JESTEM CHOLERNIE ZŁA NA SAMĄ SIEBIE I NA MOJĄ SŁABĄ WOLĘ!!
Dasz radę! Dwa michałki to jeszcze nie tragedie, a resztę schowaj tak żeby ich nie widzieć :) A do nauki masz cały dzień i całą noc :) więc ucz się, a będzie dobrze :)
Trzymam kciuki!
buuuuuu wtopa jakich mało...
dzien zakończony z limitem przekroczonym o 300kcal :oops: :oops: czyli na liczniku cos koło 1300kcal.. bo całe opakowanie mentosów wszamałam w ciągu paru sekund dosłownie :oops: :oops:
i orbitreka tylko 30minut...
ale to ten stres.. najpierw sie nie denerwuje , na dzień przed zjadłabym konia z kopytami a dzień egzama nic nie tknę...
więc jutro postarm się byc grzeczna :) i jutro wieczorkiem was wszystkie poodwiedzam. wybaczycie,że dziś tego juz nie dam rady zrobić :wink: buziaki! i miłego jutra!
No no jak ktos tu ladnie cwiczy ;) heh:) Liebe :) zdasz napewno :) ja bede moooocno trzymac kciuki :P a co do slodyczy kocham michalki :P i tez mam jakies napady na slodycze ale sie hamuje ;) a powodem jest zblizajace sie babskie dni ble ;/ trzymam kciuki :) do jutra :P i juz zostaw michalki :P buzka :*
powodzenia !
bede trzymac kciuki:*:*:*
Liebe no jeden raz przekroczyłaś i nie o 1000 czy więcej tylko o 300 :)
Jutro będzie lepiej :)
Trzymam kciuki za egzamin :D
Ja też trzymam kciuki za egzmain i spokojnie mała, 1300 to nie koniec świata, na tym tez się chudnie ;)
Kurde...mialam wczoraj egzamin, tzn poprawke i...eee...uczylam się pól h przed...głupia jestem, ja wiem. Ale mam taki zwyczaj odkładania wszytskiego na ostatnia chwilę :oops:
:D Widać Liebe że masz stresa przed tym egzaminem totalnego.

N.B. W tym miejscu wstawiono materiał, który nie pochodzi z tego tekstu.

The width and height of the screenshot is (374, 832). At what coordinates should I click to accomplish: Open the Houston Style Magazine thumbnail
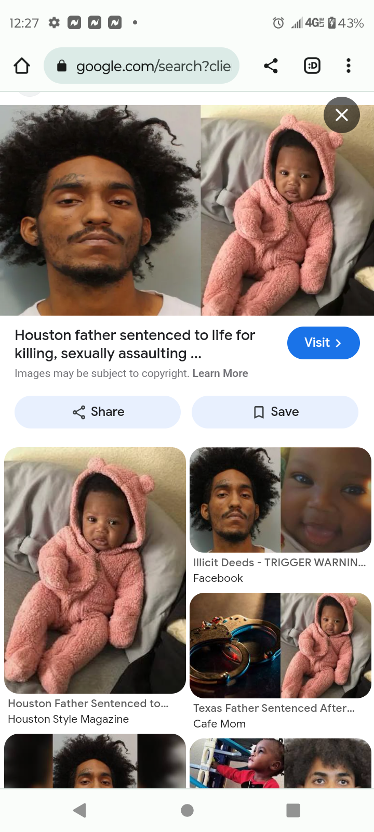[x=95, y=570]
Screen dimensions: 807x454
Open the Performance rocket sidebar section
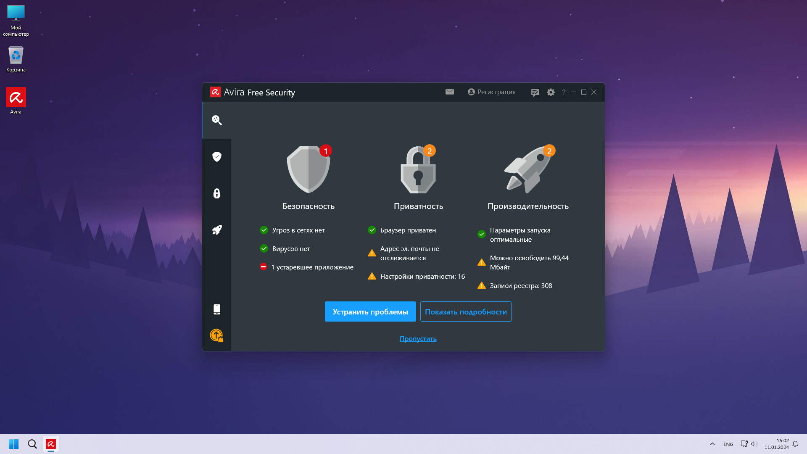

Trochę nagrzeszyłaś, trudno, zdarza się. Ale wyobraź sobie ile to by było kalorii, gdybyś się temu kilogramowi michałków nie oparła :shock: :shock: :shock: . Co tam taki mentosek przed egzaminem :roll: BRAWO ZA MICHAŁKI :!: :!: :!:
Wczorajsze wybaczone, ale dzisiaj wracaj za to na bardzo dobrą drogę i daj przykład innym, jak się zdaje egzaminy na diecie :D
Trzyma kciuki za twój święty spokój i zdany egzamin. < przybija piątkę > :D
od 5 siedze nad testami... spałam 4 h! o 13:30 egzamin! a ja wiem mniej niz wczesniej.. maskaraaa
michałkom oparłam się oparłam bo do rodziców nie chodziłam..a mentoski u mnie byly więc wsysłam..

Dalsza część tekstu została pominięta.